(ACTIONS TO TAKE)
1) Which kinds of work does the passage on aesthetics and translation give as examples in the sentence beginning "Whether it is"?
2) Could you pick up the passage on aesthetics and translation after its final sentence and continue it?

— Begin SUPPLIED PASSAGE —

We seem to have an intuitive sense for what is beautiful and pleasing aesthetically. Whether it is a piece of music, an artwork, or a piece of writing, we naturally take into account elements such as color, pacing, spacing, rhythm, rhyme, diction, tone, movement, style, and a host of countless other factors that determine our overall experience of a natural, artistic, or other manmade construction. If an element of a construction does not seem to fit with the surrounding material according to our personal notions of aesthetics, we feel a sense of uncomfortable and unpleasant abruptness about it. This may occur if the pacing of a work is too fast or two slow for what the individual’s personal aesthetic sense finds pleasing. Or it may occur if the words, colors, musical idioms, and the like do not seem to meld with the other elements in a work.

Every language that exists (and this goes for any segmentable, particulate system of expression, including the natural language of the world around us) follows rules of order that govern its articulation, dictating that certain elements in that language may go together in order to produce a pleasing synthesis while other elements may create jarring and aesthetically-objectionable results. Every language carries within itself fine shades of meaning and ways of joining words that another language does not. However, I believe that the phrases of any language can be translated into any other language so that the second both exactly reflects the ideology of the first and sounds natural and pleasing in the second. For example, scientists are currently seeking a “theory of everything,” a single, unitary expression through which all the features of the observable universe can be explained, that translates the expression that is created by the fundamental quark into another, mathematical language. This can, of course, also be expressed or translated into more abstract concepts and conceptual language. But the result and the expression is the same: the universe as it can be observed. The same kind of translation goes into any artistic expression, including translation from one human language into another. But the result is the same: the artistic linguistic object, the ineffable “text,” which can therefore be transmitted in any language.

— End SUPPLIED PASSAGE —
— Begin SOURCE EXCERPT —

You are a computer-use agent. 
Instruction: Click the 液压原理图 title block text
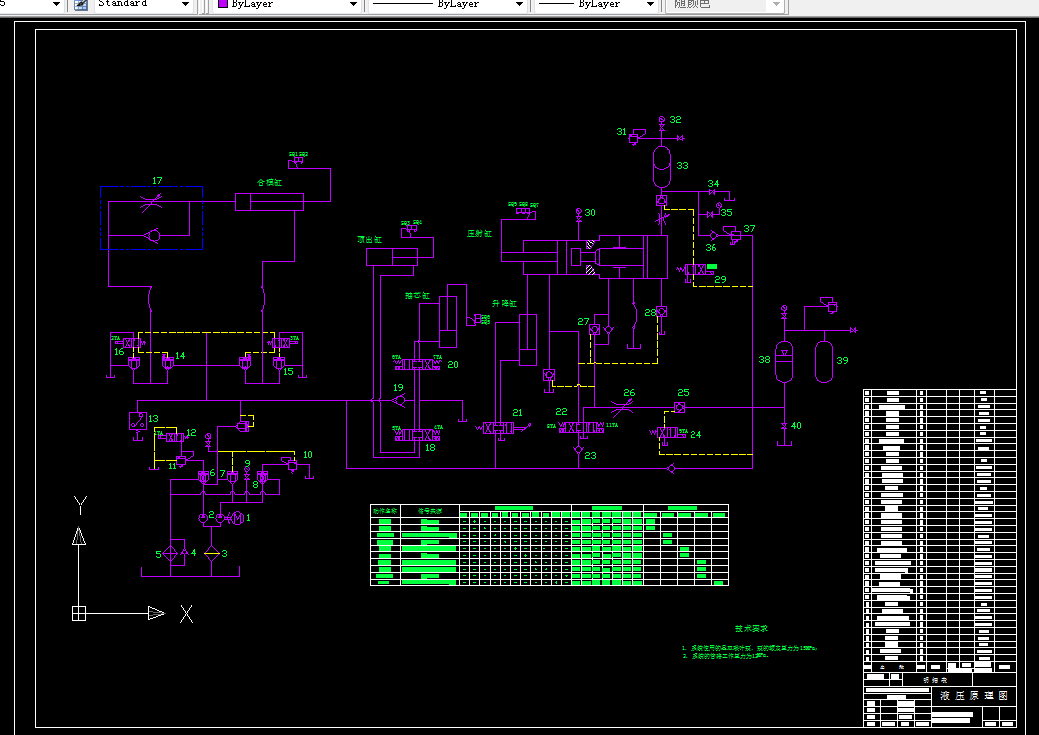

— End SOURCE EXCERPT —

(THE ANSWERS)
1) A piece of music, an artwork, and a piece of writing.

2)
Think of computers. By programming according to a basic set of rules (such as print, input, guesses, x =, and the like), one can make a computer print sentences, respond to commands, create graphics. The results are the logical, artistic expression of the commands that are inputted into the command module.

Thus, I believe that translation, although in a sense a science, is also an art. I do not think the two incompatible. The apprehension of the basic object, of the meaning intended, requires manipulation of words in the language to be translated into, just as the initial creation of the text required reification of a set of abstract concepts into the language of origin. Smoothly transforming a text in one language into the idiom of a second language requires a thorough knowledge of the nuances of the second language as well as an intuitive, native, artistic sense of the fine shades of that language. Thus, translation follows the same process as the initial creation of a work, defining the initial concepts in a different set of symbols, the words of the language that the text is translated into.

Any translation is a work of art.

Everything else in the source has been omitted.